En definitiva, el experimento llegó a su fin de forma abrupta por intoxicación con hortaliza curcubitácea,  acompañado de agosticidad, nocturnidad y descenso en los niveles mínimos de canalleo para aguantar el tipo a esas horas. Actualmente ignoro cuál es el sabor y la textura de la ginebra y la tónica elegidas, y cada vez que intento recordarlo mi boca se llena de saliva amarga y mi sistema digestivo reacciona intentando expulsar el contenido del estómago, así que dudo que lo averigüe próximamente.

Sirva en mi descargo que las ensaladas de verduras no solían entrar en mis preferencias a la hora de tomar una copa. Me conformo con un ron dulzón (preferiblemente Captain Morgan Old Spiced) con Limón&Nada (ese que no tiene nada más que limón, azúcar, aromas, ácido ascórbico y betacaroteno como colorante) con trocitos de cítrico, aunque no es imprescindible. Vale, es una mariconada, pero a mí me gusta. Blandito que es uno.

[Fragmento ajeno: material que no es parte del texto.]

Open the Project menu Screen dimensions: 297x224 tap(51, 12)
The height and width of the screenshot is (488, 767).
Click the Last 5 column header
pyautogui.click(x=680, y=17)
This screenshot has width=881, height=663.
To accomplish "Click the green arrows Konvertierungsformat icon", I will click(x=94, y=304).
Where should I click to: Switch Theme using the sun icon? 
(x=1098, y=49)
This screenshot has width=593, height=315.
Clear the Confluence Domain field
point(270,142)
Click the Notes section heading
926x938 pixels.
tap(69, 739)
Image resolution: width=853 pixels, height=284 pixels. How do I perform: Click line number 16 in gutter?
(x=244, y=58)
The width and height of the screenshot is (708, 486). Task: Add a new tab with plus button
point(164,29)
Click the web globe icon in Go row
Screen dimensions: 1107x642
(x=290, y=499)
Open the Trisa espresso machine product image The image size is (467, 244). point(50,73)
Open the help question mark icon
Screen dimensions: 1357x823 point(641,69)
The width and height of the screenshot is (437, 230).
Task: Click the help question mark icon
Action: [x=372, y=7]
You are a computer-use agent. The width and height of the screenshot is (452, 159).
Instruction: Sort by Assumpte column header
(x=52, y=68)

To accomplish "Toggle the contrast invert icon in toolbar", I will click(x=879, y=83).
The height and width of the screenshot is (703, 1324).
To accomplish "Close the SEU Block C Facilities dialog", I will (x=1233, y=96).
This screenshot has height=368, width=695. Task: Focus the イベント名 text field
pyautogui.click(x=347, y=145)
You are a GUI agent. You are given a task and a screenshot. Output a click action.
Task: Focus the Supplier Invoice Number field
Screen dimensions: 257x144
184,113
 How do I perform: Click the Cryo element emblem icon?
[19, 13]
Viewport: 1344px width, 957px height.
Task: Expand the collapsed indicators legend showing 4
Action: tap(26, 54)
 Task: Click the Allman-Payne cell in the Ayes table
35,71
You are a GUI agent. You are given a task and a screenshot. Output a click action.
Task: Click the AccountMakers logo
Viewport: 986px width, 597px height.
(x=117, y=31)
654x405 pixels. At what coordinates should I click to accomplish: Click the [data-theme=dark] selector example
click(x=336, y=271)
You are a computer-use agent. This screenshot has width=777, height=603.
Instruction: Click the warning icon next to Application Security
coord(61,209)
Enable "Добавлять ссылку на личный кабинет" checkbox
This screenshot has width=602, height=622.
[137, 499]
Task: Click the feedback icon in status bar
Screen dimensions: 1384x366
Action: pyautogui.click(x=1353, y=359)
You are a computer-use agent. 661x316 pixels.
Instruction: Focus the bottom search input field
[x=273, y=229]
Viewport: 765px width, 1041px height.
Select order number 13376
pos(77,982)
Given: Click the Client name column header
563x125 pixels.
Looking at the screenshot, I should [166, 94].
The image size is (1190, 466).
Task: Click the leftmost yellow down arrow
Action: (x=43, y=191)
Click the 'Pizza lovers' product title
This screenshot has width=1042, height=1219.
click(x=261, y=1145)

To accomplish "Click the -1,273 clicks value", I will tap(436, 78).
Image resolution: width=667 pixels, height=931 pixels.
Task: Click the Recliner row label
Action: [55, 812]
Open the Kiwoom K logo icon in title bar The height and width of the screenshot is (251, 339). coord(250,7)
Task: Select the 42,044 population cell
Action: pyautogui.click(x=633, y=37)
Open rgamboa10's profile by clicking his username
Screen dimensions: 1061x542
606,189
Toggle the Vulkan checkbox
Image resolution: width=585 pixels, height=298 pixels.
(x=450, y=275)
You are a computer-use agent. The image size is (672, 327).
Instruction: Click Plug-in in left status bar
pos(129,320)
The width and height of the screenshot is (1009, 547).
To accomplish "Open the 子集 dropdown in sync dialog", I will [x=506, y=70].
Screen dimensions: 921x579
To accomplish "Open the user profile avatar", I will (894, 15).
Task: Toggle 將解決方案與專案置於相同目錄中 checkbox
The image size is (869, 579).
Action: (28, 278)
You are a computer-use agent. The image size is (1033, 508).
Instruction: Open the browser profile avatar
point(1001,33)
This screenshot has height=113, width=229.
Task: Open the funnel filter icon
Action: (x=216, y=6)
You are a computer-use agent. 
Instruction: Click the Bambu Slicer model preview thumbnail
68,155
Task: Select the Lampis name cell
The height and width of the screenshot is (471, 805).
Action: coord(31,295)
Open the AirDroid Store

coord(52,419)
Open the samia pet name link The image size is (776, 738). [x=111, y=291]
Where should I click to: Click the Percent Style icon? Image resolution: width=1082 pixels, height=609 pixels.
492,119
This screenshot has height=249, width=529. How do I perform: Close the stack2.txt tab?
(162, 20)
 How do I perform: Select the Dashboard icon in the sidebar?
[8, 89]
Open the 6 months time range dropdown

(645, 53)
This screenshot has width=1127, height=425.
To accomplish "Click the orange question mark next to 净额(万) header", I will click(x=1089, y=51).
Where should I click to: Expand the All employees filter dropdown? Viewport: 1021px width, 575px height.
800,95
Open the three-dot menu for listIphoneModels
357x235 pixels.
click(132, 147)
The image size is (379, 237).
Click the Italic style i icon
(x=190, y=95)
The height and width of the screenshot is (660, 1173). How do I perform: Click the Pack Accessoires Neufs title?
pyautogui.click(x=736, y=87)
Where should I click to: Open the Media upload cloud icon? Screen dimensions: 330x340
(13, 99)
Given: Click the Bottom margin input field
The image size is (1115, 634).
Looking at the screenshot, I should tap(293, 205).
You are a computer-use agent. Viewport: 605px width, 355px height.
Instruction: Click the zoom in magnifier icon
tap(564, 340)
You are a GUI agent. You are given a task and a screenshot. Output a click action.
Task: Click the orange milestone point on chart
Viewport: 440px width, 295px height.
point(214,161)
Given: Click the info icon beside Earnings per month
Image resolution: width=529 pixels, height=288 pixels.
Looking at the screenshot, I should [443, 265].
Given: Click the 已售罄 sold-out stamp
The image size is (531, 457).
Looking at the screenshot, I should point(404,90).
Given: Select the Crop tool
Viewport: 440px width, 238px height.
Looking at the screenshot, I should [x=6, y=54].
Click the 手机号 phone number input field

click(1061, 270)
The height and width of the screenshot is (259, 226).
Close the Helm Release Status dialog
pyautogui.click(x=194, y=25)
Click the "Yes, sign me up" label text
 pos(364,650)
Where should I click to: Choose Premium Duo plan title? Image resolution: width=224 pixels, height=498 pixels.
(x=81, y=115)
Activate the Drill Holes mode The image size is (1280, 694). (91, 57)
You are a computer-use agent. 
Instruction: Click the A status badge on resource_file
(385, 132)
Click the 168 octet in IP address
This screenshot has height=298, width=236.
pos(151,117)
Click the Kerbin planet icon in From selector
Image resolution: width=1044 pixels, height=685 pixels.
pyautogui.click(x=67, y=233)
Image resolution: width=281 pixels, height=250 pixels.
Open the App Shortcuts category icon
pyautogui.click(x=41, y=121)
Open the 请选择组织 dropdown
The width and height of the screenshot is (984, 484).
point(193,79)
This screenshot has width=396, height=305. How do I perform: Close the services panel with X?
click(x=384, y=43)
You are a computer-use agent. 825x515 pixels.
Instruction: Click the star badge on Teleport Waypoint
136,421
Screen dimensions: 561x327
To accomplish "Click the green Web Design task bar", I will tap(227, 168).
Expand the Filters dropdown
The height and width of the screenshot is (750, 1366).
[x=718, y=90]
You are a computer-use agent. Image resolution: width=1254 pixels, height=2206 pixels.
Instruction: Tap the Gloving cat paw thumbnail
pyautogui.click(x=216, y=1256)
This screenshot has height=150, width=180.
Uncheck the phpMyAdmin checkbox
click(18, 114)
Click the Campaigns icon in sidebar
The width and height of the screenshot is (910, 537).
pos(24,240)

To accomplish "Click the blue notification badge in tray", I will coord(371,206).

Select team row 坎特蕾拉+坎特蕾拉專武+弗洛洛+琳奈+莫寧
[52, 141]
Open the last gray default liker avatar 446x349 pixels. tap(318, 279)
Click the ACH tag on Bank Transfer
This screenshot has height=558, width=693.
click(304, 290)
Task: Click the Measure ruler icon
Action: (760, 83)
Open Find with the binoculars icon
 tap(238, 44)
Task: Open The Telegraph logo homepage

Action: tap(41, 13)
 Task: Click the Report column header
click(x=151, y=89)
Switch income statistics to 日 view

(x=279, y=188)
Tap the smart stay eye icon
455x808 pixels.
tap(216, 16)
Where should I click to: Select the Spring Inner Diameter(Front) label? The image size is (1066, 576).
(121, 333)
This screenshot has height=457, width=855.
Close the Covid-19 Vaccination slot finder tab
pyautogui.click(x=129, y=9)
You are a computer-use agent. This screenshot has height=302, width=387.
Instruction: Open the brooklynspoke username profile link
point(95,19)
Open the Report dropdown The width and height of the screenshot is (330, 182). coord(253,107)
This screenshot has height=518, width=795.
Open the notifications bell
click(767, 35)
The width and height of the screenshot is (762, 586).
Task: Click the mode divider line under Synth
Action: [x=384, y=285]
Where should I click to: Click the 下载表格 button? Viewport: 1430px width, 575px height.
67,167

Y es que esos mayores a los que me refería a principio tienen razón cuando echan de menos aquellos tiempos en los que los veranos eran veranos y no “escapadas”, se torraban durante el día para lucir brillos por la noche, y hasta el agua de los floreros eran fuentes de esencias marinadas donde aliviar aquella sed incansable. Supongo también que deben estar hechos de otra pasta, sin duda más fuerte y resistente que la mía, si son capaces de aguantar a sus años la ingesta continuada del clásico Larios con Kas (“Nuestra tónica”, decía Luis del Olmo, ¿recordais?) sin más hierbas para aromatizar que las que aliñan el tabaco.

Y les doy la razón sin paliativos si al leer esta entrada, alguno de ellos masculla: “No valéis paná”. Para los gintonics, yo, desde luego, no.